Obviously, walking is in no way modern, yet our appreciation of this essential activity is relatively recent. As a pastime and form of exercise, walking surely owes some of its popularity to the “pedestrianism” craze that emerged in the United States in the 1860s and enjoyed two decades in the national spotlight.
Although long-distance walking had already gained traction in Britain thanks to early athletes like Foster Powell, who walked from London to York and back in 1773, America’s first professional walker rose to fame during one of the most turbulent periods of U.S. history. In 1860, a young Bostonian named Edward Payson Weston bet a friend that Abraham Lincoln would lose the presidential election. He was so sure that the Republican candidate would be defeated that he promised to walk from Boston to Washington, D.C., in less than 10 days, arriving in time for Lincoln’s inauguration.

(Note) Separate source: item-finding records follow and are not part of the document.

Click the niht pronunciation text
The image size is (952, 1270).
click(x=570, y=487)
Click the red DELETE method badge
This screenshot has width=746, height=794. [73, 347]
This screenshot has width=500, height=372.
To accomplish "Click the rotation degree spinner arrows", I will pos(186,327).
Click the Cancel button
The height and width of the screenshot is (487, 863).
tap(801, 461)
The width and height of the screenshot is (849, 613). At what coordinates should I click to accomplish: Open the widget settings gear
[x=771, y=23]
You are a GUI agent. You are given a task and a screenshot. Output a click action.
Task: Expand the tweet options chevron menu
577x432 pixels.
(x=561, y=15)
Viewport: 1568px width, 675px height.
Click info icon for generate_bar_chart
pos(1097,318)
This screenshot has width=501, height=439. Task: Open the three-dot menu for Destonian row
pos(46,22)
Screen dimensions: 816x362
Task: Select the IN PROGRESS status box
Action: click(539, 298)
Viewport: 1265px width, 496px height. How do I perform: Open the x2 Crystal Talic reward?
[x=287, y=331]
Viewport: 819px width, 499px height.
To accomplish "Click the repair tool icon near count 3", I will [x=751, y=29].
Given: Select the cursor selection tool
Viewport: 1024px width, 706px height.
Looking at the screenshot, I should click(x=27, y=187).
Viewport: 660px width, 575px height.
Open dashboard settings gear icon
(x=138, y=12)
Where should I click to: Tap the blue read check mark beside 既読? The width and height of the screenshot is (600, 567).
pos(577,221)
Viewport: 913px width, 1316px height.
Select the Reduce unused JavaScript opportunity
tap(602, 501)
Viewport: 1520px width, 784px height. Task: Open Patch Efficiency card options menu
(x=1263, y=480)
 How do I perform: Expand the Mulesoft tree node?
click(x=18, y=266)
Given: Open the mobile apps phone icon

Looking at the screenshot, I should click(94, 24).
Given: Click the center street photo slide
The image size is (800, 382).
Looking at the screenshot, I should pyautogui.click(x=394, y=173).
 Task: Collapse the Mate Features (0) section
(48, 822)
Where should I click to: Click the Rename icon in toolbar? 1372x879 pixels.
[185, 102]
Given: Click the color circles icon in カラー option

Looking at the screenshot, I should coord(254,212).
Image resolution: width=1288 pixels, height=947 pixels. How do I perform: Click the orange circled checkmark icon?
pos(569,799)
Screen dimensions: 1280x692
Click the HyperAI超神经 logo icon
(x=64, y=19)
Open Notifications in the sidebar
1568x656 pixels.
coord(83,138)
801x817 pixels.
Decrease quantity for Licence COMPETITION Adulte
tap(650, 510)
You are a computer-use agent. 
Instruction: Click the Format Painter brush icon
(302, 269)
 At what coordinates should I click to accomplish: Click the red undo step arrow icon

When Lincoln won the election, Weston set out to fulfill his promise, quickly realizing that his long-distance walk could make him an unlikely celebrity. The press publicized Weston’s trek, with people all over the country following his progress. Although Weston arrived a few hours late, President Lincoln, who had been among those tracking his progress, offered to cover the cost of his journey back to Boston, and he was invited to attend Lincoln's inaugural ball.
After the U.S. Civil War, Weston and other “pedestrians” recognized the financial incentives of selling tickets and encouraging betting on timed long-distance walking. The pursuit attracted both Northern and Southern spectators and was seen as a unifying force in the aftermath of the conflict. The competitions, considered the forerunners of today’s ultramarathons, ranged from walks lasting an entire day to multiple days, while some featured a specified distance to complete, such as 100 or even 1,000 miles. As some of the first non-royal or non-political celebrities, pedestrians capitalized on their newfound fame, promoting products and even selling advertising space on their walking clothes.
In conjunction with the popularity of professional walkers, ordinary men and women were urged to take up walking as a leisure activity by publications like The New York Times, which encouraged readers to walk around Staten Island equipped with sturdy footwear and sustenance in the form of sandwiches and hard-boiled eggs.
The pedestrianism craze ended in the 1880s, coinciding with the growing popularity of bicycle racing. By then, the sport’s reputation had been tarnished by scandals including race fixing, exploitation, extortion, and even steroid use. However, pedestrianism lives on in the form of modern racewalking, which is differentiated from running by the “fair heel and toe rule” and, with the exception of 1924, has been an official sport in the Summer Olympics since 1908.
Go take a walk:
- Pedestrianism attracted competitors from varied backgrounds, including Irish immigrant Daniel O’Leary and Haitian immigrant Frank Hart, who both won numerous walking competitions.
- The English “pedestriennes” Emma Sharp and Ada Anderson demonstrated that women could also compete in similarly grueling competitions. Sharp completed a 1,000-mile walk in 1,000 hours, while Anderson was dubbed the “Champion Lady Walker of the Walker” after walking 1,500 miles in 1,000 hours.
- Edwards Payson Weston continued walking professionally into his 70s, including a 4,000-mile, 100-day walk from New York to San Francisco at age 70 and a 1,546-mile, 51-day walk from New York to Minneapolis at age 74. In a tragic twist of fate, Weston, who had long railed against cars as making people lazy, was struck by an NYC taxicab in 1927, at age 88, and never walked again.